[Collected data]
============

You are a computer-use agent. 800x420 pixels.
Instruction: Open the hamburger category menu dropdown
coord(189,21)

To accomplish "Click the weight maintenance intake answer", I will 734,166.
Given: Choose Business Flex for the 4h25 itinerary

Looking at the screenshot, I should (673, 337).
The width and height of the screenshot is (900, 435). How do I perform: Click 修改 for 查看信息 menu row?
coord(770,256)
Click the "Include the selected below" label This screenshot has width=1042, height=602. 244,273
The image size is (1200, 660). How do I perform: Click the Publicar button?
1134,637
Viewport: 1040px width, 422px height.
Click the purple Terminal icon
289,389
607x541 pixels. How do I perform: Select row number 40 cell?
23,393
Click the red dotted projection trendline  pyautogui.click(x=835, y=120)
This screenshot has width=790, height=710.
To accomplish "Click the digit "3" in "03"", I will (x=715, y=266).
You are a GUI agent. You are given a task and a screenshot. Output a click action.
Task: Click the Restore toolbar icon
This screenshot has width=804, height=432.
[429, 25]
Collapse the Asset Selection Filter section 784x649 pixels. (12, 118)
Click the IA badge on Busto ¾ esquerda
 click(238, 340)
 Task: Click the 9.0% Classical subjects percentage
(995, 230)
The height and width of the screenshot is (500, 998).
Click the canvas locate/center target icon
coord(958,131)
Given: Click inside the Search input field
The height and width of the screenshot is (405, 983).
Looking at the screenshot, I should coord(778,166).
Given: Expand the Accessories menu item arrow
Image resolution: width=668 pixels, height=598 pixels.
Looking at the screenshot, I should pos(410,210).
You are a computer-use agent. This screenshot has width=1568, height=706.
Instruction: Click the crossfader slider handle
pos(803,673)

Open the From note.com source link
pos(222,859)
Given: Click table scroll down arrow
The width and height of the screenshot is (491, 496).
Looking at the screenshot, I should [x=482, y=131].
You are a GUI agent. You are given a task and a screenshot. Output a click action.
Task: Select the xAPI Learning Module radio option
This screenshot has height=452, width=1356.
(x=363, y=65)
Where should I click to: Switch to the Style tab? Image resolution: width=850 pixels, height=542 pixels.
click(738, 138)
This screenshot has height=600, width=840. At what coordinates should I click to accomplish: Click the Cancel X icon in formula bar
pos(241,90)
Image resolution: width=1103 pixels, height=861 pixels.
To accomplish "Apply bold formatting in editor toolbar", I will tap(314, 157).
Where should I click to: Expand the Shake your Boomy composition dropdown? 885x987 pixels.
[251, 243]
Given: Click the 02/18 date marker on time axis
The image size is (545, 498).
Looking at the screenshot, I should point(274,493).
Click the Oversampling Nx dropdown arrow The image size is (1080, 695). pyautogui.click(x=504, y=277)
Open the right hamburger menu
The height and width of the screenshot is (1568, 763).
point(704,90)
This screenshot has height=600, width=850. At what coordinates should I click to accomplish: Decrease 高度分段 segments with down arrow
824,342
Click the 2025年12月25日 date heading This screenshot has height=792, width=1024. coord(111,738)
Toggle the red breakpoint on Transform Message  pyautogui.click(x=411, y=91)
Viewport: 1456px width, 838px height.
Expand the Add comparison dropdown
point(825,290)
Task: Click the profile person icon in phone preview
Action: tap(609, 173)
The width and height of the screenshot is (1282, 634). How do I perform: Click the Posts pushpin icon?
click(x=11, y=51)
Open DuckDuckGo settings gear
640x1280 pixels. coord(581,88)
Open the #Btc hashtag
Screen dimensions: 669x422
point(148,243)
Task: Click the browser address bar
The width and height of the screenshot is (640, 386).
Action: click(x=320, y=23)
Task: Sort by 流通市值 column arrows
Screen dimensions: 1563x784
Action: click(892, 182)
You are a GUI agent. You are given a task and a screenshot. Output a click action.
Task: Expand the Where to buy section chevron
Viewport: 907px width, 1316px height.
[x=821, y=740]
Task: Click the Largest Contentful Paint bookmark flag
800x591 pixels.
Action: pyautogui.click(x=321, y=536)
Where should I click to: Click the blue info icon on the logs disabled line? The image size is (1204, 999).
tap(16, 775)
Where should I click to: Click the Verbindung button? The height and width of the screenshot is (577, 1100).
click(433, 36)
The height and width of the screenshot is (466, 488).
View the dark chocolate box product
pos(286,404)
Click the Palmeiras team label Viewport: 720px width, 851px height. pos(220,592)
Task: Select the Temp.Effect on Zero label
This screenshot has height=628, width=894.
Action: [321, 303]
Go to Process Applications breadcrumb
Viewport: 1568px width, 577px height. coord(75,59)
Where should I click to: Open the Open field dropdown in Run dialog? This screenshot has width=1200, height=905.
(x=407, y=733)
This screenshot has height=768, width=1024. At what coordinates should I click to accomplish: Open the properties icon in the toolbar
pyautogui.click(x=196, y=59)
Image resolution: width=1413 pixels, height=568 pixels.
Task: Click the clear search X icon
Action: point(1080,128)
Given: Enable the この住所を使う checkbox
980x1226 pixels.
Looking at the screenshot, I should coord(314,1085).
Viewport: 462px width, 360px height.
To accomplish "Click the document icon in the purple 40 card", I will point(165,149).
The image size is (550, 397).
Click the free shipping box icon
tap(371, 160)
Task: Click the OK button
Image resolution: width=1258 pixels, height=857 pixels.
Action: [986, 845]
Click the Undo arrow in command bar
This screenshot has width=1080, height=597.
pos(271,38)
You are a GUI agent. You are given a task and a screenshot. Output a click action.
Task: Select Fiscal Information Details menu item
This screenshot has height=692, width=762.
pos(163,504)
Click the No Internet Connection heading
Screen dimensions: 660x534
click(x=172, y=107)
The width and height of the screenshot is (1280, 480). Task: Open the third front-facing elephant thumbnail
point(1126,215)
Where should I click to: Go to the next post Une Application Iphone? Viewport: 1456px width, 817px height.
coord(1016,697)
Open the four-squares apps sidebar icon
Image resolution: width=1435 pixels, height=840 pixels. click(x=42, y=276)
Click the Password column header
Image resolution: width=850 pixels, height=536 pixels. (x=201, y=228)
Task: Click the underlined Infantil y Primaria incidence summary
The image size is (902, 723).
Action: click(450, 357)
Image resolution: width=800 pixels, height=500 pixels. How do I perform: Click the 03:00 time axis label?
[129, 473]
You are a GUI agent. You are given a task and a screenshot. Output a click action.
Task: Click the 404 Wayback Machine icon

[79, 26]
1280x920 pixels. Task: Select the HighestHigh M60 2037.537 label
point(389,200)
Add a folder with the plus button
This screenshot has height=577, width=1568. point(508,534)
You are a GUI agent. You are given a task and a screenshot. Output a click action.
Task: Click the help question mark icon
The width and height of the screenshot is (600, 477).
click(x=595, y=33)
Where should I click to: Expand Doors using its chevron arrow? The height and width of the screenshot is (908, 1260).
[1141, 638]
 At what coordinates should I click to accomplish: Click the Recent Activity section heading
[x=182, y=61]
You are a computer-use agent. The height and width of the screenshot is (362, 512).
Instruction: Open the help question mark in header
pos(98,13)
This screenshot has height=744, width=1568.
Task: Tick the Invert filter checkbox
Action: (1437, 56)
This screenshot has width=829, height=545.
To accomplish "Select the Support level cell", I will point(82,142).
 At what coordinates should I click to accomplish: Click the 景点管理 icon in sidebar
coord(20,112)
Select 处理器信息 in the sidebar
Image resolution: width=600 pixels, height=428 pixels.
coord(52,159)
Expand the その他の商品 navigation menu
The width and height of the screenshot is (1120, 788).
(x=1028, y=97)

============

> How to complete this task:
Exactly one number is the expected answer: the count of lines in the entries where the word "will" is found.

> Written response:
5